In Africa a million people, mostly pregnant women and young children, die every year due to malaria despite the fact that the disease is mostly curable. The problem lies in that life saving drugs are not available when and where it is needed most. "SMS for Life" is a new Short Messaging Service (SMS) based malaria medicine stocking system developed by IBM, Novartis, Vodafone and Roll Back Malaria partnership that aims to solve this problem. It uses a combination of existing mobile phones, existing SMS service and combined it with intuitive websites to track and manage the supply of drugs to ensure stocks do not run out.
The concept was developed by pharmaceutical company Novartis and a team of international students taking part in IBM's internship programme, Extreme Blue. IBM is managing the project,and Vodafone is assisting with the SMS system.
A trial taking place in 135 villages throughout Tanzania sees staff at each of the rural health facilities receive automated SMS messages, which prompt them to check the remaining stock of anti-malarial drugs each week.

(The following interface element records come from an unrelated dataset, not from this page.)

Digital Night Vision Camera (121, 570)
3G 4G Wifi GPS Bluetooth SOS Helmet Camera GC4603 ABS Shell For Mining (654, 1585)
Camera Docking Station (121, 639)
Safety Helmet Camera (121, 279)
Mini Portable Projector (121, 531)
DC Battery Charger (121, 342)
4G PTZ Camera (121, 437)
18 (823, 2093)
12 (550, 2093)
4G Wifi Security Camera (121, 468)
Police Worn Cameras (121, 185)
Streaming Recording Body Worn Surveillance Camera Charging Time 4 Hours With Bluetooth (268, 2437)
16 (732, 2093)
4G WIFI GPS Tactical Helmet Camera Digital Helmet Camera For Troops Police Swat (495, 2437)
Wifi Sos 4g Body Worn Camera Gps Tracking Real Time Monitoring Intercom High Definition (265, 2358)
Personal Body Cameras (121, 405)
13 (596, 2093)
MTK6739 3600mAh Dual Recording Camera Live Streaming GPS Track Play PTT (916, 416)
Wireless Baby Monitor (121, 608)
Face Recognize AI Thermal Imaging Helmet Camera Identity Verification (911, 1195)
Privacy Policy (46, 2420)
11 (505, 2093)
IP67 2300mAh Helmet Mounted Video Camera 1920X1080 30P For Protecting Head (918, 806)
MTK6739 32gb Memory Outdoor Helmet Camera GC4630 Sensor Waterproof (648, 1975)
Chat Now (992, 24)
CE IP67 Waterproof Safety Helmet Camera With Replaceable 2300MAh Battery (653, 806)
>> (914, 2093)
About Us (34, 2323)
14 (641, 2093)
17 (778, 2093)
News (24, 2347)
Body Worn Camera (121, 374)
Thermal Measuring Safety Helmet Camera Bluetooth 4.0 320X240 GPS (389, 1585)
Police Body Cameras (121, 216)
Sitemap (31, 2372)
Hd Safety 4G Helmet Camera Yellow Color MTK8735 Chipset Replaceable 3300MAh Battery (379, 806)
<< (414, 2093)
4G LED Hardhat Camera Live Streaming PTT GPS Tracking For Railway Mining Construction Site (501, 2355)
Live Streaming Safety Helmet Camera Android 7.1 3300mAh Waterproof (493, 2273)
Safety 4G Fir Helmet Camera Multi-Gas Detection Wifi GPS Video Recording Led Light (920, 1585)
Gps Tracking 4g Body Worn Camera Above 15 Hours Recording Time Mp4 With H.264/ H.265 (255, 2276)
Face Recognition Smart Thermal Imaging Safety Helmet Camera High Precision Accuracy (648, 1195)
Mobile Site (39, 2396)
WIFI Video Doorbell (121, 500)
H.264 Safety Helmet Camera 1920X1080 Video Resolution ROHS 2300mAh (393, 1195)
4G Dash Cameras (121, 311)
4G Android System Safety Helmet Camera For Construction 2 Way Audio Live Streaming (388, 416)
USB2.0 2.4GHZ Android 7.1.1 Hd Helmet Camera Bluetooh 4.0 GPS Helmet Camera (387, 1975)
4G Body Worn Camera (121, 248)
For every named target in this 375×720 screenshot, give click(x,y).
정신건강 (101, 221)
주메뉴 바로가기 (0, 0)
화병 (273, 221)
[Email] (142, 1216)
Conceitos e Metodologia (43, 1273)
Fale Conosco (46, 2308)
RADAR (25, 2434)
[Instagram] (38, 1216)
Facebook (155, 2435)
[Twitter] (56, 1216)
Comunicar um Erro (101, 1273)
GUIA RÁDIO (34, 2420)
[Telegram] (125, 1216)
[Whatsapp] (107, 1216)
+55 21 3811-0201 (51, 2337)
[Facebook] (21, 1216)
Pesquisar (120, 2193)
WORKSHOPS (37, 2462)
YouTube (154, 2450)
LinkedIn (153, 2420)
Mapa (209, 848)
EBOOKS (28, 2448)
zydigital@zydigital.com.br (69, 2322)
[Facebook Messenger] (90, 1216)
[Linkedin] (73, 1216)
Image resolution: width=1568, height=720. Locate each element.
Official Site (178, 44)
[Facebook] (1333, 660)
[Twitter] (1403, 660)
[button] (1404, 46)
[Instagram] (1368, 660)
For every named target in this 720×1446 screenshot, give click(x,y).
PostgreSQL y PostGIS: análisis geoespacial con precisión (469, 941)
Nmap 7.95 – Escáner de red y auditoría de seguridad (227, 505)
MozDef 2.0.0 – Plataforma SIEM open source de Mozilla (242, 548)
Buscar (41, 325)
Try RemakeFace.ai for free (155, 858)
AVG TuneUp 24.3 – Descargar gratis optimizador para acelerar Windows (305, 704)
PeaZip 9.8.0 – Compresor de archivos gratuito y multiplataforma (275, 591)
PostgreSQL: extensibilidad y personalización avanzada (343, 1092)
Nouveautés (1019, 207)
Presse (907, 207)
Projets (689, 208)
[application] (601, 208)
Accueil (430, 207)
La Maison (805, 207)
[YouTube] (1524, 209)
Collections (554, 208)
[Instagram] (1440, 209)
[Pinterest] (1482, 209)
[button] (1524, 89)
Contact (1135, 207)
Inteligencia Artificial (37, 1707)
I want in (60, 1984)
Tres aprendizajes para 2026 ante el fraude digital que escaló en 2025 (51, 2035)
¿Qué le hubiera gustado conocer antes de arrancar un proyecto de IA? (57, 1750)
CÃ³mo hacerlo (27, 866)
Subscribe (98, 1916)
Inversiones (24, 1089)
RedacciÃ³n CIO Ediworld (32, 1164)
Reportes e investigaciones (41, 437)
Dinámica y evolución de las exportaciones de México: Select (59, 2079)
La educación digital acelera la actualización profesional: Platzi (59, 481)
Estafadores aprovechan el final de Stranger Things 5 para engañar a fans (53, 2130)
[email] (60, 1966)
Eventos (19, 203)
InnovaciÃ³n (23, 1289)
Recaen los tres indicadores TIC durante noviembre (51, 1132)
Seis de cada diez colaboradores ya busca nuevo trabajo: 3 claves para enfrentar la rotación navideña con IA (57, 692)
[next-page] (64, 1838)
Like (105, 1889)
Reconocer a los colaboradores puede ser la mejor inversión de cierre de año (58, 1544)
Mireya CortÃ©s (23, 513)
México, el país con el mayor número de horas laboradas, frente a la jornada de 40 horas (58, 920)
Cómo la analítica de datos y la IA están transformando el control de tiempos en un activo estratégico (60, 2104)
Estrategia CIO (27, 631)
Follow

Using toll-free numbers, staff reply with an SMS to a central database system hosted in the United Kingdom, providing details of stock levels, and deliveries can be made before supplies run out at local health centers. This system was pilot tested in 135 villages covering over a million populations.
During the first few weeks of the pilot, the number of health facilities with stock-outs in one district alone, was reduced by over 75%. “The SMS for Life program has already had a positive effect in Tanzania,” says Senior Health Officer with Ministry of Health and Social Welfare, Tanzania, Winfred Mwafongo. “I've seen district medical officers ordering urgent stock replacements for various health facilities. During a visit to 19 rural health facilities in one district alone, I saw huge improvements in their inventory management systems. I'm very impressed with the results so far and look forward to following the rest of the pilot through to completion."
The early success of the SMS for Life pilot project has the Tanzanian authorities interested in implementing the solution across the rest of the country. Tanzania has around 5000 clinics, hospitals and dispensaries, but at any one time, as many as half could potentially be out of stock of anti-malarial drugs.
“Collaboration is critical to tackle health problems of the developing world, and we are proud to be part of the SMS for Life partnership, a project that will reduce stock-outs, and ensure that mothers and their young children in Africa have access to life-saving anti-malarial medicines,” says Silvio Gabriel, Executive Vice President and Head of the Malaria Initiatives at Novartis.
Designed as a public and private partnership leveraging the skills and resources of several companies, SMS for Life could have far-reaching implications for existing health systems worldwide. Several other African states are already keen to introduce the project.